Two men were charged with helping a U.S. cryptocurrency expert evade U.S. sanctions on North Korea by discussing blockchain technology at a conference held in the isolated East Asian country.

Alejandro Cao de Benos of Spain and Christopher Emms, a U.K. citizen, were charged in a superseding indictment with conspiracy to violate U.S. sanctions, the Department of Justice said Monday. Cao de Benos and Emms allegedly worked with Virgil Griffith, a former Ethereum Foundation cryptocurrency scientist, who participated in a 2019 blockchain and cryptocurrency conference in the North Korean capital, Pyongyang, the department said.

Griffith was sentenced to more than five years in prison this month after pleading guilty to violating sanctions. Cao de Benos, 47, and Emms, 30, face as many as 20 years in prison if convicted. They are not in U.S. custody.

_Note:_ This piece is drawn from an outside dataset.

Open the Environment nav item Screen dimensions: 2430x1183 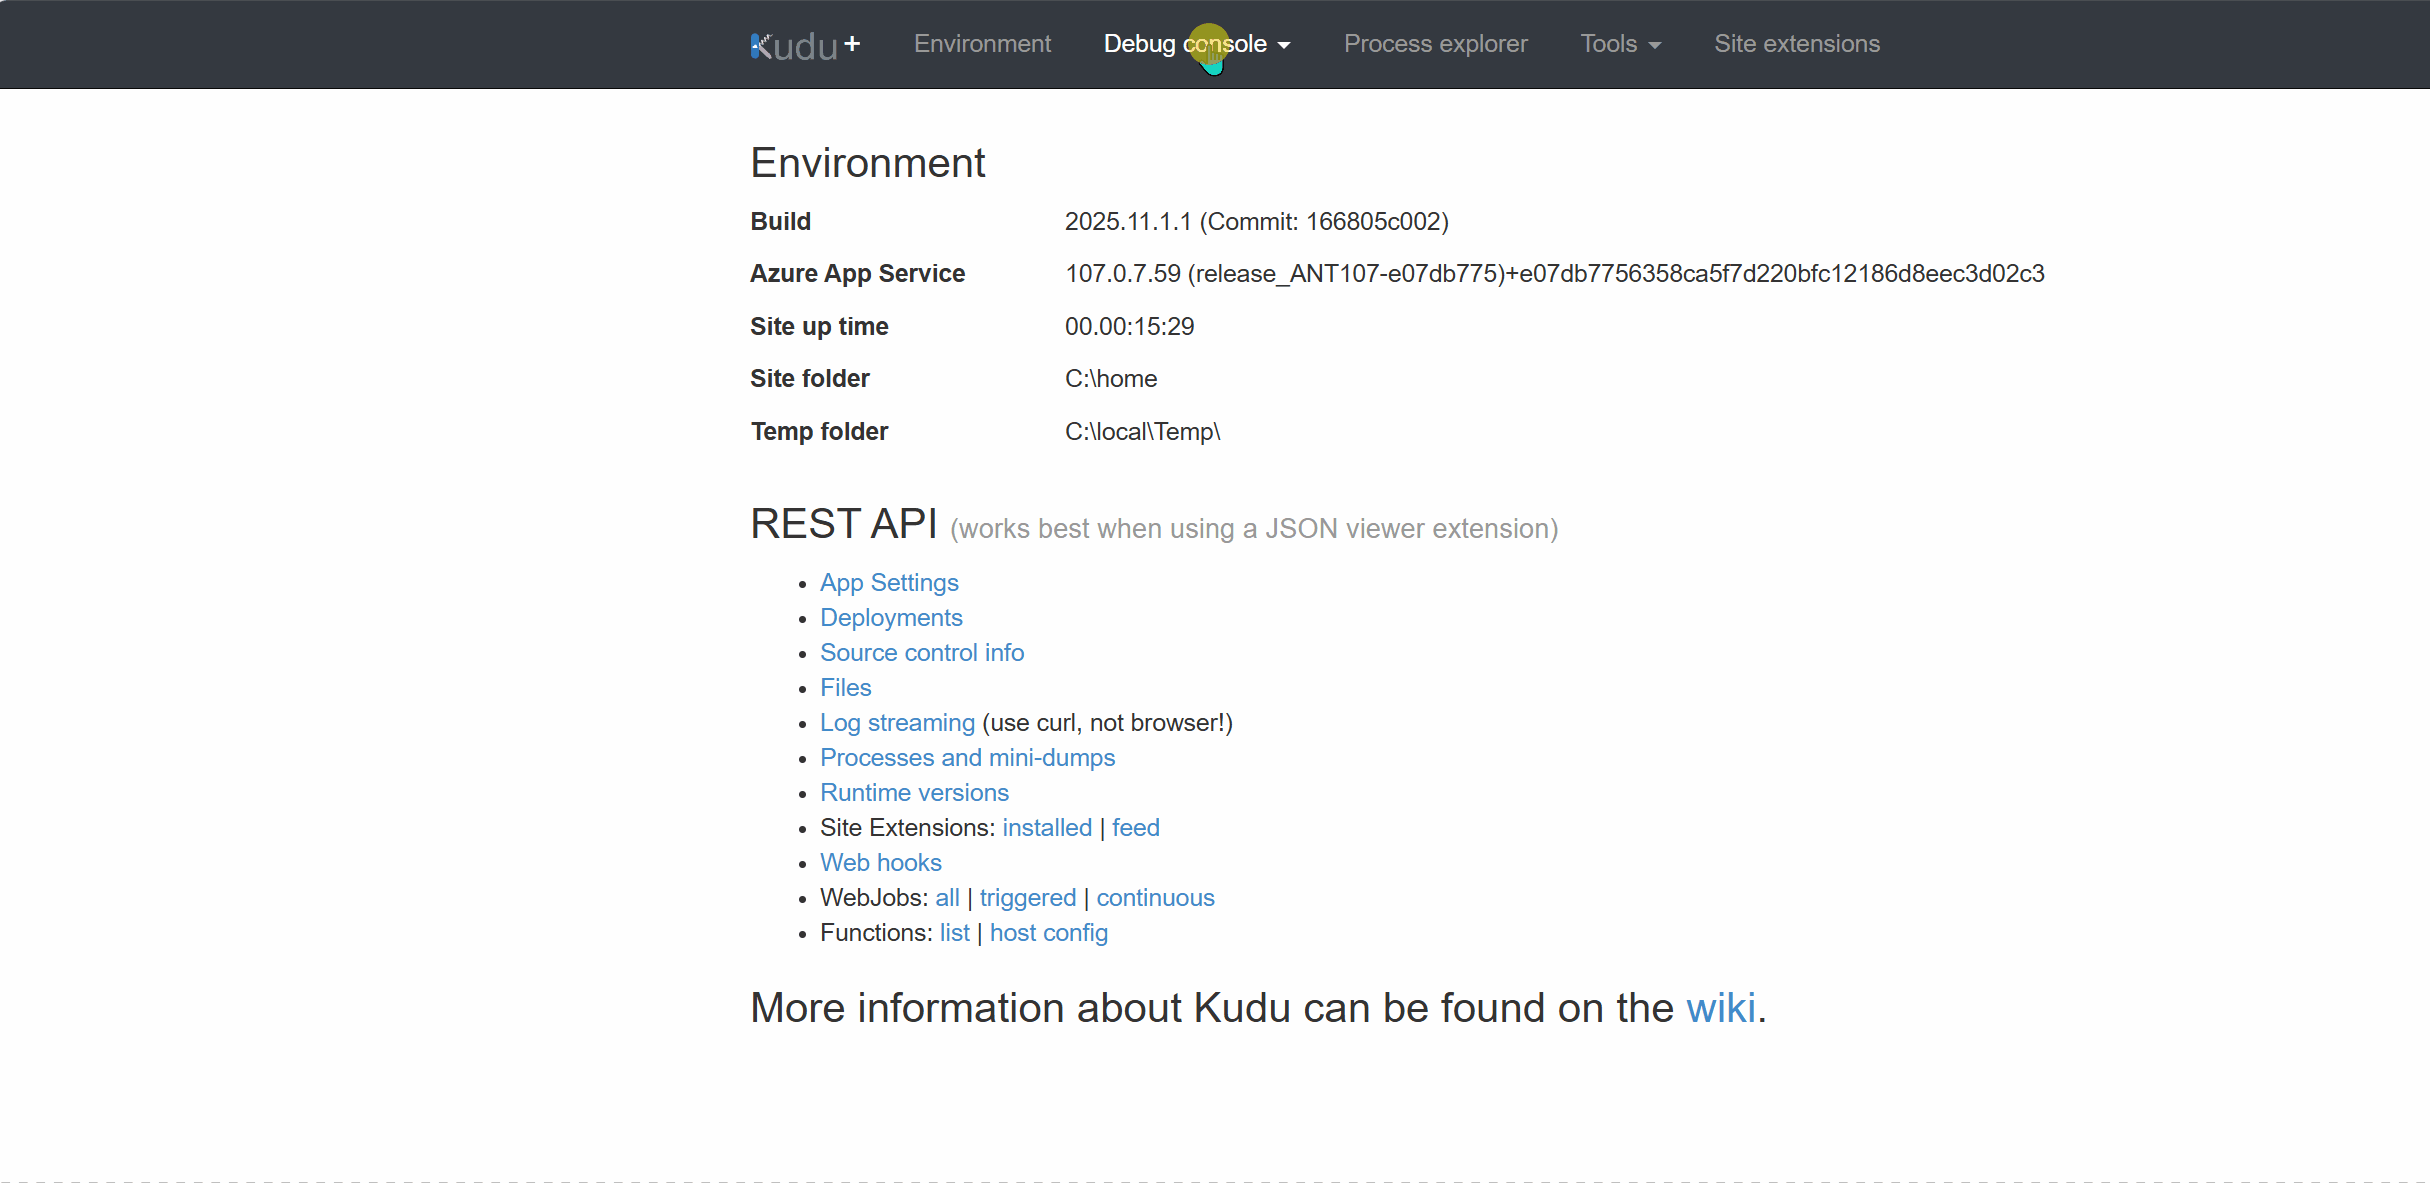pos(982,44)
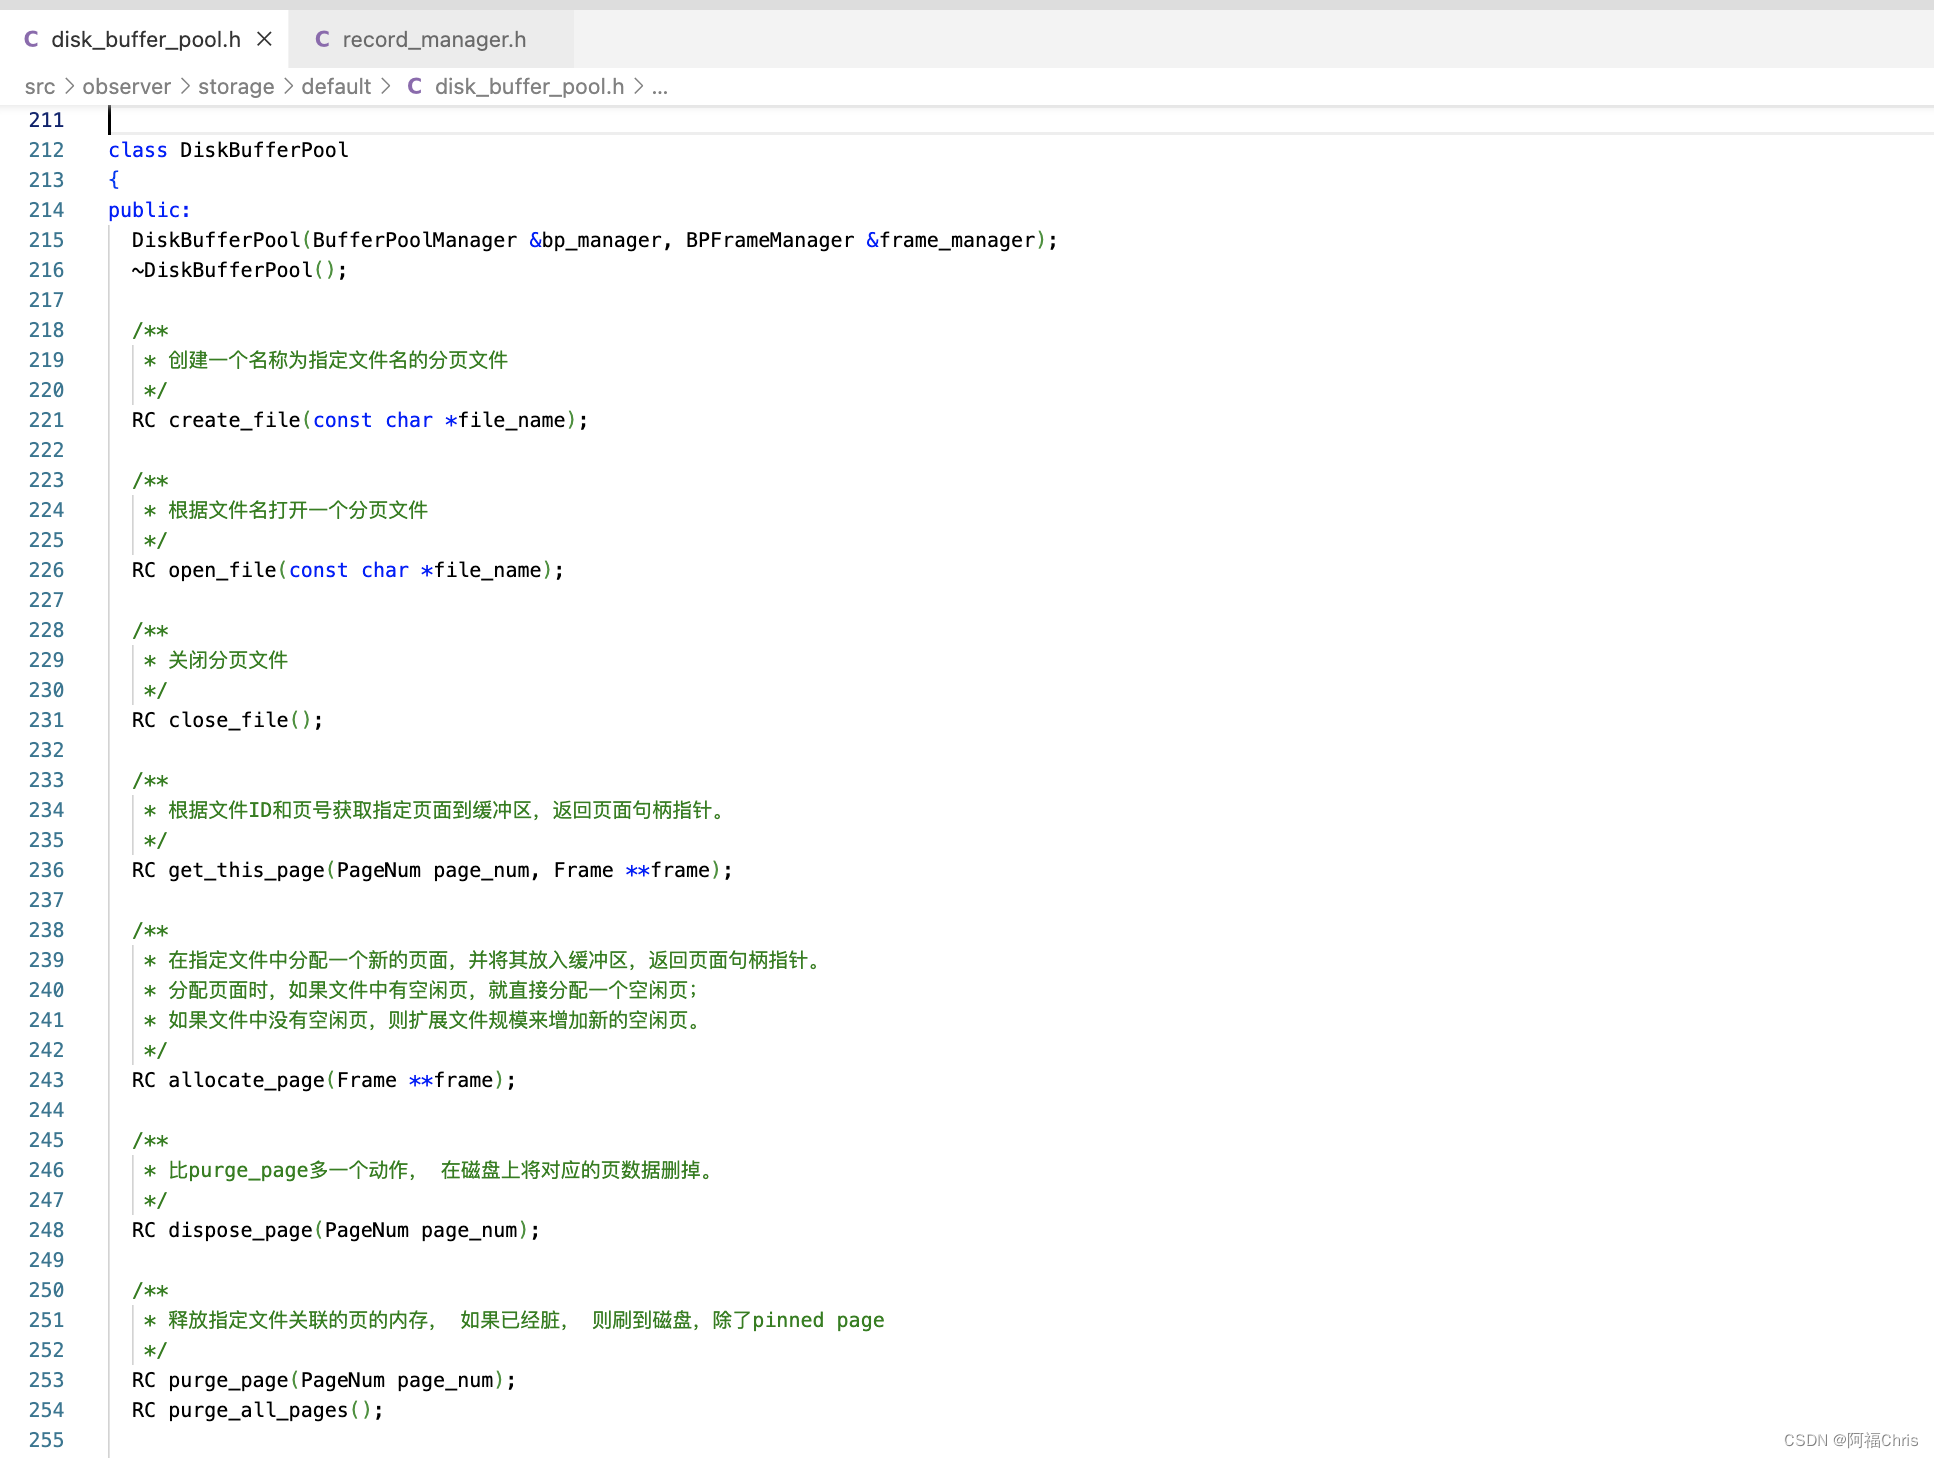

Alejandro Cao de Benos in 2016 | AFP / Getty Images via Bloomberg
Alejandro Cao de Benos in 2016 | AFP / Getty Images via Bloomberg

Prosecutors claim Emms, a cryptocurrency businessman, told North Korean officials that blockchain technology makes it possible to "transfer money across any country in the world regardless of what sanctions or any penalties that are put on any country.”

Cao de Benos, founder of the Korean Friendship Association — a group friendly to the regime of North Korean dictator Kim Jong Un — allegedly helped coordinate official approval for Griffith’s participation in the conference.

Griffith, 39, admitted he ignored specific State Department warnings against attending the conference. He was arrested in November 2019 in Los Angeles on charges of providing technical blockchain information to the regime. Prosecutors said the information could be used to help the country launder money and evade sanctions.

Griffith was the subject of a 2008 New York Times Magazine profile that described him as a "cult hacker” and dubbed him the "Internet Man of Mystery."